Oh.. ok.. I think I probably got this for now. Another question is about DeMorgan's: there's this function I'm trying to simplify:
z= c'd'+c'd+a'b'cd+cd'
So as follows,
z = c'(d'+d)+a'b'cd+cd'
= c'+a'b'cd+cd'
=(c'+d')+a'b'cd since (c'+cd')=(c'+c)(c'+d')=(c'+d')
= (cd)' + a'b'cd

Now, I'm pretty sure one can still simplify this, but I'm kind of stuck at this step :/

Also, regarding drawing a CMOS circuit out of a logic circuit, how does one proceed with that? (it's my next question)

Thanks

 

[Joshy]

I drew an example in post #6, but I'm sure you'll find the circuits in your book. Get the CMOS equivalent for an inverterter (NOT), NAND, and NORs. The circuit schematic you've drawn with the big symbols or shapes you can replace them with the transistor version of it step by step- do it in small sections and wire it up together at the end. I would do it for version of the circuit you have because NAND and NOR uses less transistors than AND and OR.

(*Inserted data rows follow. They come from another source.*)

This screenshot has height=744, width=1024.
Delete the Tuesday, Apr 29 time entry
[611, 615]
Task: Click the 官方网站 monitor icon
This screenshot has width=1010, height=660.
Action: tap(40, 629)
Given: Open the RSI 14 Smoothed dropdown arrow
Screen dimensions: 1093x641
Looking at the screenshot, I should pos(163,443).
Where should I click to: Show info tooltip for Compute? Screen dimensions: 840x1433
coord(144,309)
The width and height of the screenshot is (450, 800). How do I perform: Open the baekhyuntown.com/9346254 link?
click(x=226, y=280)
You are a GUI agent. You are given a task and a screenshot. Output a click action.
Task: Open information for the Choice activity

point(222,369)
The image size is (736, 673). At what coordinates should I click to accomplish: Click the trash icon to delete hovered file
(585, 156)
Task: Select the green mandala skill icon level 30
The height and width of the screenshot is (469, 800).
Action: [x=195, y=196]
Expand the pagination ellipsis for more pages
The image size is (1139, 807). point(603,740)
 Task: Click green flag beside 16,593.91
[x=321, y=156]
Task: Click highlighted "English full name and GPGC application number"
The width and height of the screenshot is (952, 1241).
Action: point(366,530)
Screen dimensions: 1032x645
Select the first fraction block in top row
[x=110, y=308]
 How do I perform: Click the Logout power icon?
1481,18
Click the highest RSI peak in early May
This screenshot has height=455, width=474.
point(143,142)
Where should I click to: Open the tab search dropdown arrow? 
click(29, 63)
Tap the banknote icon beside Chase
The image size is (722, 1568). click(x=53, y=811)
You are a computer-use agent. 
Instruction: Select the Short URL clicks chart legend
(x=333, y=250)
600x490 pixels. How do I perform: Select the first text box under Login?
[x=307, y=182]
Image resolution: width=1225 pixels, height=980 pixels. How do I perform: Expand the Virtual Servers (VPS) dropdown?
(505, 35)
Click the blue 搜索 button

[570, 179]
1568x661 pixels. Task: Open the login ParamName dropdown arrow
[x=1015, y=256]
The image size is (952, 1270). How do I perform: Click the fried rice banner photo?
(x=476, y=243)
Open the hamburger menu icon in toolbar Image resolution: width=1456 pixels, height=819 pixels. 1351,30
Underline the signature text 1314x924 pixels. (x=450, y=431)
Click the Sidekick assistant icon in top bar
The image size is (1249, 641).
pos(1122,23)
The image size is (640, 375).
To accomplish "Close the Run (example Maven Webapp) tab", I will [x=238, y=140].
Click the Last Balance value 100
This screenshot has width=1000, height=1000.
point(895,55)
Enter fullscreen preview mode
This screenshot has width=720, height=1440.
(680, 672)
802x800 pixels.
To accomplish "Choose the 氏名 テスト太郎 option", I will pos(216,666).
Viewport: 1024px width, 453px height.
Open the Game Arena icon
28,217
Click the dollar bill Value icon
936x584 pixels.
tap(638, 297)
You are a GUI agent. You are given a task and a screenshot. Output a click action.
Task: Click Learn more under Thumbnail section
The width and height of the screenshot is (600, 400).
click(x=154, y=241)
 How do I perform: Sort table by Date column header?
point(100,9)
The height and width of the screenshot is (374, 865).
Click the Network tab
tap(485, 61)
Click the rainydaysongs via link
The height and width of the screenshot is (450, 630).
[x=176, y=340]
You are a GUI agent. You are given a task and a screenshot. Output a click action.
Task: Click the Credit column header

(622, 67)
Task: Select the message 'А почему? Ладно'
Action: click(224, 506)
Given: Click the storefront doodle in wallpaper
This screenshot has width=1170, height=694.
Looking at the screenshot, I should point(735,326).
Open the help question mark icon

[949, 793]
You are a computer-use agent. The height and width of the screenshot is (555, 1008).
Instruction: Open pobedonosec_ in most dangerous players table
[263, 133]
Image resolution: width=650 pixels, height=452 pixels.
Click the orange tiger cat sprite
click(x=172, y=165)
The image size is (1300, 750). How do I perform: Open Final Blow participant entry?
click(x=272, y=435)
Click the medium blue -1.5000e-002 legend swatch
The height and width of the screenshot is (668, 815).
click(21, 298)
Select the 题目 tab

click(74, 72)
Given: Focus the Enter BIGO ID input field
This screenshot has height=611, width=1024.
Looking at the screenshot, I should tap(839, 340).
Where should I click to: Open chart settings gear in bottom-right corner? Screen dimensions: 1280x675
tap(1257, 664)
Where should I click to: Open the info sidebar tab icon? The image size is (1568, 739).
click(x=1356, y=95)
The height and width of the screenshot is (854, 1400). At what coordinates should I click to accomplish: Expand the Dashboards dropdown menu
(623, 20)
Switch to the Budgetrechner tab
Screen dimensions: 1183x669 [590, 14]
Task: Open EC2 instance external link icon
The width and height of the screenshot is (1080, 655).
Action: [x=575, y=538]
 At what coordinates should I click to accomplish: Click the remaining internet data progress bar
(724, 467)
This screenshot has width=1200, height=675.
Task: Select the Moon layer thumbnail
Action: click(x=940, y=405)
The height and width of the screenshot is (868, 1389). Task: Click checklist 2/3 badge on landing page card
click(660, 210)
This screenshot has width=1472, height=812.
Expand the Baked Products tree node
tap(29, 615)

I can't tell just from looking at it, but you can add some of the old terms you eliminated to use it and reduce other terms. For example $A = A + A$ so if you think have a $C'D$ might be helpful in reducing $A'B'CD$ you could give it a try. If you've learned about k-maps that might be another approach get the answer very quickly and see if you got the minimum.

edit:

There's another one called the consensus theorem that's a bit tricky, but I'll often use it to eliminate terms that didn't matter. It's multiplying the possibly redundant terms with $X' + X$ it's just the same as times $1$. The clue for using it is when you see one term with the $X$ and the other term with a $X'$ then the third term that doesn't have any $X$ or $X'$ in it you can try multiplying it with $(X' + X)$.